Patent essentiality checks differ from patent infringement analysis because patent infringement depends on the specific implementation of a standard in a device. Here, not every device category needs to incorporate all the elements of a standard. It depends on whether the patent in question is only essential to an optional or normative feature, which may or may not have been implemented in the device. With the application of standards such as 4G and 5G across different industry verticals, for example, some use cases may not require all technical specifications of 4G or 5G. LTE’s mobiles’ device-to-device communication features, for example, are specifically aimed at public safety applications and are thus irrelevant to a smartphone. Another example is that machine type communication devices cannot use high-end 5G features and thus will not need such patented technology in a 5G implementation.

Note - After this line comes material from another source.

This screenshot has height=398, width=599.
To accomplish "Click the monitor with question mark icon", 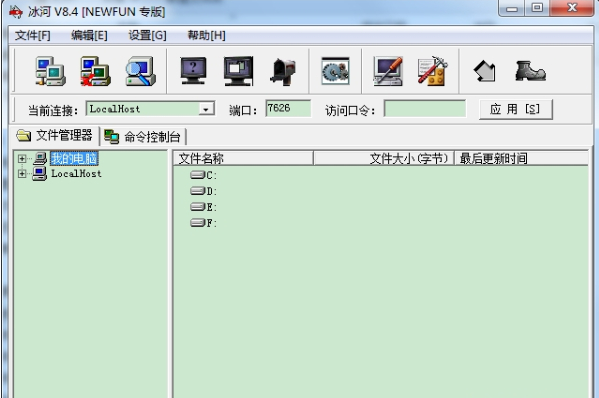I will click(x=193, y=71).

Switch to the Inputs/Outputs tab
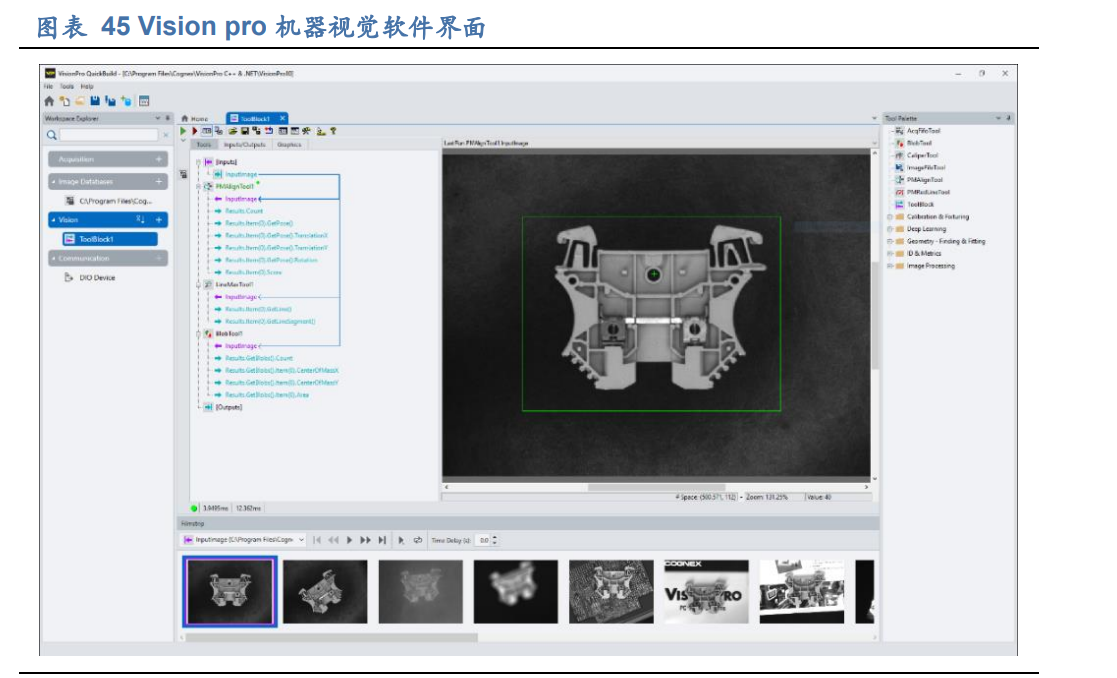[x=245, y=145]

Similarly, SEPs essential to base stations may or may not be used in a smartphone.
The 5G standard will have an increasing number of application layers compared to LTE – the essentiality check of patents will heavily depend on how the 5G technology specifications are implemented (eg, in a vehicle compared to a smartphone or smart meter). Various subject-matter experts state that with an increasing number of 5G implementations for different use cases, claim charting must consider these use cases and thus the different implementations of a standard.
Next week’s review will discuss developments in how to measure patent value in the SEP space, dispute resolution in the auto industry and implementing standards subject to SEPs.
This is an insight article whose content has not been commissioned or written by the IAM editorial team, but which has been proofed and edited to run in accordance with the IAM style guide.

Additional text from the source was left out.